**Your instructions**
Copy each line of the data beneath in which the word "Mini" appears.

**Data listing**
■ ■ ■ ■ ■ ■ ■

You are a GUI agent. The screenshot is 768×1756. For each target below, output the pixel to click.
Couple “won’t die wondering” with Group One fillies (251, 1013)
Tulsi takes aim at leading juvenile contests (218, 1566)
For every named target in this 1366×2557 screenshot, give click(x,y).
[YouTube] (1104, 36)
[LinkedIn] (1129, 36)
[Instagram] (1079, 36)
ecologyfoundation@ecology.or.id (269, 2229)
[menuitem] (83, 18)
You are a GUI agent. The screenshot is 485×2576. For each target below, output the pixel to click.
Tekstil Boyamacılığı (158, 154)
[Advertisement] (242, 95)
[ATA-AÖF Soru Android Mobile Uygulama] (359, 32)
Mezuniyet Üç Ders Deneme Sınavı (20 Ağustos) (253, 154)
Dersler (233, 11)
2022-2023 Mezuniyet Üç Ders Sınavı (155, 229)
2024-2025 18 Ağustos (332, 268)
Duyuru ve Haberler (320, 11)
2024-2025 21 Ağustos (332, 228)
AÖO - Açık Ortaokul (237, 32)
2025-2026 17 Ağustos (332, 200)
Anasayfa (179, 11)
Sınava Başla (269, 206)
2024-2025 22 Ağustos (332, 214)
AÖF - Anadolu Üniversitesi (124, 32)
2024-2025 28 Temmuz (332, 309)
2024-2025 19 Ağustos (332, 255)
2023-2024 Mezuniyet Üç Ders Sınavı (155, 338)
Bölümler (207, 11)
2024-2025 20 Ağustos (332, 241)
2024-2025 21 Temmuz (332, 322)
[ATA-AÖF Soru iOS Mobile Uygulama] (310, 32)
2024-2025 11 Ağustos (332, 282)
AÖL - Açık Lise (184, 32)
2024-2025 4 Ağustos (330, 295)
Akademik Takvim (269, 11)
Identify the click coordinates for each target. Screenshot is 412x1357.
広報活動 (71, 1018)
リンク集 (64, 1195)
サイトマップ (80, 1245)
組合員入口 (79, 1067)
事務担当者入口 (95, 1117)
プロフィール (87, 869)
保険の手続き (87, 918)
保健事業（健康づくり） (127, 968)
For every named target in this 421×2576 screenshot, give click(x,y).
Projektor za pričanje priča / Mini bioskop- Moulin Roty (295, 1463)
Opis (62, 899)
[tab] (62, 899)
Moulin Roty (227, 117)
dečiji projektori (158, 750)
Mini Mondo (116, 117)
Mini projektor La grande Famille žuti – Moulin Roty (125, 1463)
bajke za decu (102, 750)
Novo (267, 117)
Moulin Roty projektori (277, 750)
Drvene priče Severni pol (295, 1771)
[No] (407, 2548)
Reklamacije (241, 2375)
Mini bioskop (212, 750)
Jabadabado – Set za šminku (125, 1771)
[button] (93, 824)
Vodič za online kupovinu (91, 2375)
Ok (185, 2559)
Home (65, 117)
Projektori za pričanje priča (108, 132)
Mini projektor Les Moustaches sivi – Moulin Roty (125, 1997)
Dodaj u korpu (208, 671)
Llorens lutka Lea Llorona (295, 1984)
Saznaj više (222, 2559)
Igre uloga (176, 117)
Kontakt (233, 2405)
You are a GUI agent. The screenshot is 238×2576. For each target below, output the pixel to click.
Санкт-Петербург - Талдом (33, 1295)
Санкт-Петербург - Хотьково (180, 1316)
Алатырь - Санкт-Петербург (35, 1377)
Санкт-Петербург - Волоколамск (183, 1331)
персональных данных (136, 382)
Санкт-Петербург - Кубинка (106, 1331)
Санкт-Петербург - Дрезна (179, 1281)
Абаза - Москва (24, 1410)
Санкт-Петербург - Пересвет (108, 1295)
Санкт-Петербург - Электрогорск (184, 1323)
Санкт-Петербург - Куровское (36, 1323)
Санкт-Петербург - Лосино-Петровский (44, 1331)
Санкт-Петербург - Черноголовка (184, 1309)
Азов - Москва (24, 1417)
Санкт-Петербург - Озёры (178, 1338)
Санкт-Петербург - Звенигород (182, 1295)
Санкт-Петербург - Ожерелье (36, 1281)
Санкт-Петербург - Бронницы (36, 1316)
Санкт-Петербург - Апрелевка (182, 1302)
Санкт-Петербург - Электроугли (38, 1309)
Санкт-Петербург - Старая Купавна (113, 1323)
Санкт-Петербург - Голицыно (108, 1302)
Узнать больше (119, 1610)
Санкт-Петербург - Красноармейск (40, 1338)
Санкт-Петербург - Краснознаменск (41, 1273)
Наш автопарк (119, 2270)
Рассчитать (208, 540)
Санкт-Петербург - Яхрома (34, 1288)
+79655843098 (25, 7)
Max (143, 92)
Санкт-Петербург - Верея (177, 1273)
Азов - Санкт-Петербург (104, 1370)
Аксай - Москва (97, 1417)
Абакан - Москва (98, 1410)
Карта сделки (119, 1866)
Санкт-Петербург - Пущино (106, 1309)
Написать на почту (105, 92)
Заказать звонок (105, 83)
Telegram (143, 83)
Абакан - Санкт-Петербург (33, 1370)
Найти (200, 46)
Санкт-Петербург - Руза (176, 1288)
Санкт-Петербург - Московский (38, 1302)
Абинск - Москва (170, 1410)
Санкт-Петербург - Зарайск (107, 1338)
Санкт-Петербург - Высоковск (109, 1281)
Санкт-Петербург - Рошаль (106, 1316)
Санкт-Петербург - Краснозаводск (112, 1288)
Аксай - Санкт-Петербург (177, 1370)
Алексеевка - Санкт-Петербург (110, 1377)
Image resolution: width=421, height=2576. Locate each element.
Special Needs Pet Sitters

■ ■ ■ ■ ■ ■ ■

**Your solution**
Projektor za pričanje priča / Mini bioskop- Moulin Roty (295, 1463)
Mini Mondo (116, 117)
Mini projektor La grande Famille žuti – Moulin Roty (125, 1463)
Mini bioskop (212, 750)
Mini projektor Les Moustaches sivi – Moulin Roty (125, 1997)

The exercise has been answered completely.